In vista della prossima udienza del processo sulla morte di Yara Gambirasio, la difesa dell’unico imputato, Massimo Bossetti, prepara le ultime carte da giocare. Un particolare macabro, tuttavia, potrebbe ora incastrare ulteriormente il muratore di Mapello. Si tratta, come fa sapere Il Giornale, di un ciuffo d’erba che la tredicenne stringeva tra le mani poco prima di morire ed in merito al quale ci sarebbero addirittura delle foto della polizia. Secondo gli inquirenti e l’accusa, Yara sarebbe stata uccisa proprio nel campo di Chignolo dove fu ritrovata, mentre non la penserebbe così la difesa di Bossetti che avrebbero accusato il carabiniere che asserì di aver visto la ragazzina stringere tra le mani il ciuffo d’erba di falsa testimonianza. Gli avvocati del muratore sosterrebbero infatti che l’erba in questione sia appartenente ad un altro terreno e che Yara fu portata in quel campo solo in un momento successivo alla morte. A smentire ciò sarebbe tuttavia Cristina Cattaneo, l’anatomopatologa che eseguì l’autopsia sul cadavere della tredicenne e che avrebbe in merito commentato: “L’erba che la ragazza stringeva tra le dita è la stessa presente nel campo di Chignolo d’Isola. Yara è stata uccisa lì, lo confermano altre prove effettuate sulla vegetazione e sugli insetti trovati sul corpo”.
A pochi giorni dalla nuova udienza del processo a carico di Massimo Bossetti, unico imputato per il delitto della tredicenne Yara Gambirasio, ad intervenire è stato il giornalista Carmelo Abbate tramite la sua pagina Facebook. Il caso in questione ha fatto finora molto discutere e non solo in aula – aprendo il duro dibattito tra accusa e difesa – soprattutto in merito alla prova regina del Dna. Proprio questo aspetto potrebbe incastrare definitivamente il muratore di Mapello per il quale il pm ha richiesto la pena massima dell’ergastolo. “Dopo aver analizzato tutti i dati chiesti dagli avvocati, i consulenti della difesa (non dell’accusa) hanno ammesso in aula che il DNA NUCLEARE APPARTIENE A MASSIMO BOSSETTI e che quello nucleare è l’unico dna valido ai fino identificativi”, ha esordito Abbate. “A quel punto la perizia (chiesta successivamente dagli avvocati) non serve a nulla e bene ha fatto il giudice a non concederla”, ha aggiunto il giornalista asserendo come in un processo la prova si formi proprio nel corso del dibattimento. “In questo è diventata prova che sulle mutandine di Yara c’era traccia di Massimo Bossetti. Quindi, o l’imputato riesce a fornire una spiegazione valida, oppure fine del processo”, ha chiosato. Clicca qui per leggere lo stato completo.

_VOCI RIPORTATE_.
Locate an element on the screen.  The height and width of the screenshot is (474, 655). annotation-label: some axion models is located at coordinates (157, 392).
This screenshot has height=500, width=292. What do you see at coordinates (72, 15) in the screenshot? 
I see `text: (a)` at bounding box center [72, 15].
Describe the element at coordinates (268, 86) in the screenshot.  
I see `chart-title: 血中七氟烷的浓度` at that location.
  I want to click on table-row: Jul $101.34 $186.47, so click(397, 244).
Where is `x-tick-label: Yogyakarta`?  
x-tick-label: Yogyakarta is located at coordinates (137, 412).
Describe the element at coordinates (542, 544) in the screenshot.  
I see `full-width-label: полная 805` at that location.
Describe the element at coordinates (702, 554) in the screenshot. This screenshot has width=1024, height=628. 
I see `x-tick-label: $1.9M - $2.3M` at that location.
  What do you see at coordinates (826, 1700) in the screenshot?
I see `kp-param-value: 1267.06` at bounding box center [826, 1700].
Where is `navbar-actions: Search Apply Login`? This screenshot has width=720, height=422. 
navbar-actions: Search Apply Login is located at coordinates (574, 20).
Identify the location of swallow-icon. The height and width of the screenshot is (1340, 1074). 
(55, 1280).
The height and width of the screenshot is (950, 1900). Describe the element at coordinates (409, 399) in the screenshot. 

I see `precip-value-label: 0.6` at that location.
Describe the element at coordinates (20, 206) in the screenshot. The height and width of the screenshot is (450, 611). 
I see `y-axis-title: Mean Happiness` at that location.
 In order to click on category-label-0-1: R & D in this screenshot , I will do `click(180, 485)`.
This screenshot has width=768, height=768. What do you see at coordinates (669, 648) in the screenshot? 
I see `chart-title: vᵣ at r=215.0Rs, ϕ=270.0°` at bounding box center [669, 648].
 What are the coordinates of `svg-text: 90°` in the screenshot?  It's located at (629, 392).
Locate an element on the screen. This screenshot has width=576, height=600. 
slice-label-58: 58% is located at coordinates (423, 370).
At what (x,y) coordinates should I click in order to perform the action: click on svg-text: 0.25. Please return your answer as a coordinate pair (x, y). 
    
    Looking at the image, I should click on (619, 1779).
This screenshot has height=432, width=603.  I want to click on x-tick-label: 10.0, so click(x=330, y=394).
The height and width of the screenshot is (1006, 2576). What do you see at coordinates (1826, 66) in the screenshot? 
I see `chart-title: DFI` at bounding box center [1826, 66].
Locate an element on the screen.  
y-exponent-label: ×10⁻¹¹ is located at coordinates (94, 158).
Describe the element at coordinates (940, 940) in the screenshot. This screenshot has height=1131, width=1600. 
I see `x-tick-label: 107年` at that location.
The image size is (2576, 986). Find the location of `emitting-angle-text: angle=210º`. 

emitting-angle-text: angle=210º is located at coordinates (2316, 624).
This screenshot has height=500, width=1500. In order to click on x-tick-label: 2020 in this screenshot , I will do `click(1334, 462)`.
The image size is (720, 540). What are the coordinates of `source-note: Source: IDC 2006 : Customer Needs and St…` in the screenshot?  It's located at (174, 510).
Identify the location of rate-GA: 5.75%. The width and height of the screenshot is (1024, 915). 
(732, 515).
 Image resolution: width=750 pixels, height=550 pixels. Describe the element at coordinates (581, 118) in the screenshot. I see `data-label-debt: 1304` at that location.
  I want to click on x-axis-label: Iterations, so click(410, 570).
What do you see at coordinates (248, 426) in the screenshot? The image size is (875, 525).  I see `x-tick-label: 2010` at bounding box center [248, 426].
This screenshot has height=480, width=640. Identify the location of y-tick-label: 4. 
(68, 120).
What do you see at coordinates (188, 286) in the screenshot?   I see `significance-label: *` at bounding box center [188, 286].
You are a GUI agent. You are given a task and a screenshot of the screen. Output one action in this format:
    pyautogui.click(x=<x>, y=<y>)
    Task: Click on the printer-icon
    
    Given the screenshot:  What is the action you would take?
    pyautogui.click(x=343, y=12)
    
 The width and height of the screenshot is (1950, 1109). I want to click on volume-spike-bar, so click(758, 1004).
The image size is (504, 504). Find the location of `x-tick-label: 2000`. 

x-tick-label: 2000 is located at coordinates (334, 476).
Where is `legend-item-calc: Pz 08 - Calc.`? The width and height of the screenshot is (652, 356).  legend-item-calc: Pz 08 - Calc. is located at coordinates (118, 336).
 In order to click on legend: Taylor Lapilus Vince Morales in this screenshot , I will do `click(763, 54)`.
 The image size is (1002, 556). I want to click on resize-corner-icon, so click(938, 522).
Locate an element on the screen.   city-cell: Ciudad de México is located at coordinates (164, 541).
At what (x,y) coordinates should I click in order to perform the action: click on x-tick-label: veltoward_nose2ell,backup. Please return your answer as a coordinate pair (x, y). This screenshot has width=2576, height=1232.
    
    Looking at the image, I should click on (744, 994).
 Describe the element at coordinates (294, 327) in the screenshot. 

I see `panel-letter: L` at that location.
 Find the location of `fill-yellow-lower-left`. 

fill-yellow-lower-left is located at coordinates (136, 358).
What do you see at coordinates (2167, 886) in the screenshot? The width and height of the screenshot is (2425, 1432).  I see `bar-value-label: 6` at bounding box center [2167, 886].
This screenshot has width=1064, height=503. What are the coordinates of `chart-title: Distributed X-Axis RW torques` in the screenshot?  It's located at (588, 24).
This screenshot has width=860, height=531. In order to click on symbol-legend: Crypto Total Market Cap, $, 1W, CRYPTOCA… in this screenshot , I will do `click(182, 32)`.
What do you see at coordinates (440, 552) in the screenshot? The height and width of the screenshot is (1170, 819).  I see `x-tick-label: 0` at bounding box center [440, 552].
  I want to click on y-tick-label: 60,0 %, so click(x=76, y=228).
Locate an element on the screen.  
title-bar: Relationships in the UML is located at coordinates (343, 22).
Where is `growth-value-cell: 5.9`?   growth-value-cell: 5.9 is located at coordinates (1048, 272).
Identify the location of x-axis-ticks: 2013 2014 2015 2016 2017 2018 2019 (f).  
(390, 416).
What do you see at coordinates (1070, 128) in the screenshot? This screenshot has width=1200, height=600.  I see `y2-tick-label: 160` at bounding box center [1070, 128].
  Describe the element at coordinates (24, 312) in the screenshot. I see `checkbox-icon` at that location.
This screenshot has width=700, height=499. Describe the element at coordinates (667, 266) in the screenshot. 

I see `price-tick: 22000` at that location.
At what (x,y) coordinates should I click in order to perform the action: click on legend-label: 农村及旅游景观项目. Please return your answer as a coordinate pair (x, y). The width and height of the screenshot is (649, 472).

_QUESITO_.
Nel testo sul processo per la morte di Yara Gambirasio, come si chiama l'anatomopatologa che eseguì l'autopsia sul corpo della tredicenne?

_RISPOSTA_.
Cristina Cattaneo.